Prompt 1:
In the text about the 560SEC diagnostic connector, what is the signal provided at pin 3 of X11 called?
Prompt 2:
Carry the text about the 560SEC diagnostic connector forward from its last sentence.

Text passage:
On my 1991 560SEC the "X11 diagnostic connector" is mounted on the inside of the left fender, behind the ABS controller. It has a round screw-cap. On some cars (California?) there is also an "X11/4" between the two firewalls - don't get them confused.

The signal provided at pin 3 of X11 is called the "lambda on/off ratio" signal. It is convenient to use pin 2 of the same connector as a ground reference.

This lambda signal is not a replica of the voltage from the oxygen sensor. Instead, it is a constant 100 Hz pulse whose duty cycle indicates the hunting of the fuel injection for an ideal mixture by switching back and forth between very slightly rich and very slightly lean.

Dataset:

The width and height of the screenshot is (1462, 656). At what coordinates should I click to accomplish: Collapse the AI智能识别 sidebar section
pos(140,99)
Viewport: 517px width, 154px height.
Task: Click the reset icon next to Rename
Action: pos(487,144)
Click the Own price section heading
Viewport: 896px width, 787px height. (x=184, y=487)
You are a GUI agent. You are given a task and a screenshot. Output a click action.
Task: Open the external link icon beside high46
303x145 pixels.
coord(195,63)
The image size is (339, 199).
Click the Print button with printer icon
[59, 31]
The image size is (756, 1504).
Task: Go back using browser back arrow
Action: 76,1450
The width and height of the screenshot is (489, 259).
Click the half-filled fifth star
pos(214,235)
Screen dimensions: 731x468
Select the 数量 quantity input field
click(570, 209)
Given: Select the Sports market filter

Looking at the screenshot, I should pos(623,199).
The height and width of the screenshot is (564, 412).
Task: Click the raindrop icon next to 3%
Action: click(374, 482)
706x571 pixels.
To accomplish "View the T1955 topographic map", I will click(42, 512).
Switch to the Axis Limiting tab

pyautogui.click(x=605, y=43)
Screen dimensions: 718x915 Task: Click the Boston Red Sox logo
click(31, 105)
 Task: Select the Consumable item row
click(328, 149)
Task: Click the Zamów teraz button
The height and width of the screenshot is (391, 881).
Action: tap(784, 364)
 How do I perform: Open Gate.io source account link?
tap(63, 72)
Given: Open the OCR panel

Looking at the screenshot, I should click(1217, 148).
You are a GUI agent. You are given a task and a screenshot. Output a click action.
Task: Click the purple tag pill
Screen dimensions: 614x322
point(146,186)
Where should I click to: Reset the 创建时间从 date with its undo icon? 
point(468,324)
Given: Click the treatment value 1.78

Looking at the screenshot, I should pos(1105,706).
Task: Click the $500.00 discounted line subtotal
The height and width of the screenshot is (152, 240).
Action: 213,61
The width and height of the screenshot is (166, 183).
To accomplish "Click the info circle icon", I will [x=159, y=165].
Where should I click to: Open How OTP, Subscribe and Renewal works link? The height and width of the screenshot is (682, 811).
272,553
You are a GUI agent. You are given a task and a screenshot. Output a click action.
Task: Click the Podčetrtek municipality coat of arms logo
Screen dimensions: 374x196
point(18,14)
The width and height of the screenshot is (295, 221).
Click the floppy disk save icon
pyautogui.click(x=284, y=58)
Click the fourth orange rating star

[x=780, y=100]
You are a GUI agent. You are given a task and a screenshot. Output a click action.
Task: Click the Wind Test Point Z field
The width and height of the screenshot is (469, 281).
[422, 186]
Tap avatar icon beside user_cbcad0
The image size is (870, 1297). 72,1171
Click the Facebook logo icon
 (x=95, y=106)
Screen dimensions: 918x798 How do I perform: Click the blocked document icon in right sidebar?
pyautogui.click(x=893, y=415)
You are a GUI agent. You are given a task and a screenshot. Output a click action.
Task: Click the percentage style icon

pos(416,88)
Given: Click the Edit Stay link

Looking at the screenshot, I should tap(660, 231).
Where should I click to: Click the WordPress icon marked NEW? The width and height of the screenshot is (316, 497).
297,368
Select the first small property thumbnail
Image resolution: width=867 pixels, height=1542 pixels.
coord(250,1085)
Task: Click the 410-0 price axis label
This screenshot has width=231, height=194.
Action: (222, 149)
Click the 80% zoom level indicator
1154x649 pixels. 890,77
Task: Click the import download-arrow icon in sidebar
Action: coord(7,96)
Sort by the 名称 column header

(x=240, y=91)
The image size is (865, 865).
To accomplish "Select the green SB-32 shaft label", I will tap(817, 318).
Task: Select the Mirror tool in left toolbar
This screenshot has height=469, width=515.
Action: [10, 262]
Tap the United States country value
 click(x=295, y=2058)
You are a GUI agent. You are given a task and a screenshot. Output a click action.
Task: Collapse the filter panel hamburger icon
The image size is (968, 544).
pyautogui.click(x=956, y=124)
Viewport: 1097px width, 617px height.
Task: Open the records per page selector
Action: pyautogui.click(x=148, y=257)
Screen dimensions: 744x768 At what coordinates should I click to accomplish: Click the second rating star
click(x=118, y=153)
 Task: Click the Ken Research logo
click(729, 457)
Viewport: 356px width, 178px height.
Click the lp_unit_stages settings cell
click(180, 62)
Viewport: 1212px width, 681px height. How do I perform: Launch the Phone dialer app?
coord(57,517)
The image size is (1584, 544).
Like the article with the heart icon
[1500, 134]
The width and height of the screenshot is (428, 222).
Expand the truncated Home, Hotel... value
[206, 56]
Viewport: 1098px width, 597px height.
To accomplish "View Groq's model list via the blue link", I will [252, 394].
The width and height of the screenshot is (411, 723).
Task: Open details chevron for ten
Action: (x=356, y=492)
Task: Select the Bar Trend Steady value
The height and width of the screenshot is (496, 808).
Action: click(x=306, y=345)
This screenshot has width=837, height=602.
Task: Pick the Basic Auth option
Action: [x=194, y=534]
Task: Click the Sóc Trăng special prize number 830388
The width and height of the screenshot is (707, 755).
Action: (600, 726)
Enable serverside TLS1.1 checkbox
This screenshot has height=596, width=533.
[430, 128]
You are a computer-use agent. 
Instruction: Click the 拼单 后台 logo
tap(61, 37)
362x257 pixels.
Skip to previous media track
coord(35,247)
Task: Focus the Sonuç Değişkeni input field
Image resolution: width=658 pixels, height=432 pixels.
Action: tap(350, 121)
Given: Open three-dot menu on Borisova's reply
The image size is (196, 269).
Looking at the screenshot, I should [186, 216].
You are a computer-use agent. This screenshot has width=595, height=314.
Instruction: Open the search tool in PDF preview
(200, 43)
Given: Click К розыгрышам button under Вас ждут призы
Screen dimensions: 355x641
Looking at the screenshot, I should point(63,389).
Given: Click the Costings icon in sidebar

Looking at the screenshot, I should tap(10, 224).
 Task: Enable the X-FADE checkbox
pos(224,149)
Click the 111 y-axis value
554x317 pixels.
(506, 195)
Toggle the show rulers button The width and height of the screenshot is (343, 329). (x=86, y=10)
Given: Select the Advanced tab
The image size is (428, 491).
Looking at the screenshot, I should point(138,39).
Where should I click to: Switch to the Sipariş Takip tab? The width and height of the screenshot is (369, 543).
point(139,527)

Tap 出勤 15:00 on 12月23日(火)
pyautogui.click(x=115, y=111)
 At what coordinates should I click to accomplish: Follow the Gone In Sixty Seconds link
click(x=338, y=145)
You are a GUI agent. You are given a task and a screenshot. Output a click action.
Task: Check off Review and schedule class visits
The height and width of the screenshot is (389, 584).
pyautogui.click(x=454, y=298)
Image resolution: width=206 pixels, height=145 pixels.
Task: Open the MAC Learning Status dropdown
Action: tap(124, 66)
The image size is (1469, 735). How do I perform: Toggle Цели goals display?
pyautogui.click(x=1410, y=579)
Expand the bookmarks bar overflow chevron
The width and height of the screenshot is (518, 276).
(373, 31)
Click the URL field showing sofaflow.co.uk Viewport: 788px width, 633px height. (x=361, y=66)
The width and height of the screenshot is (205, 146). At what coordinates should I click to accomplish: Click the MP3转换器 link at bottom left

Expected answer 1:
The "lambda on/off ratio" signal.

Expected answer 2:
Mercedes has chosen the less common definition of "duty cycle" in this case. They are referring to the percentage of the entire pulse period during which the voltage is zero, not the time when it is near battery voltage (mine was +13.6 V when the battery was +14.0 V). In other words, if the pulse rests at ground for 7 milliseconds and then rises to +13.6 V for 3 ms, the duty cycle is considered to be 70% (see oscilloscope trace at right).

If you have an oscilloscope to measure this timing, fine. If not, it can still be estimated with a voltmeter. Since continuous "0 volts" would be considered 100% and continuous 13.6 V would count as 0%, just measure the voltage between pins 2 and 3 of X11 and divide that by 13.6. Next subtract that ratio from one, and convert the result to percent.

For example, if the meter reads 4.0 V, first divide 4.0/13.6 = 0.294. Subtract 1.0 - 0.294 = 0.706, or 71%. In equation form:

Duty Cycle = [1 - (V{pin 3}/V{max})] x 100%

Remember that if the oxygen sensor is doing its job and the system is operating closed-loop, the reading will jump around, so you might see readings from 5 V to 7 V and have guess at an average.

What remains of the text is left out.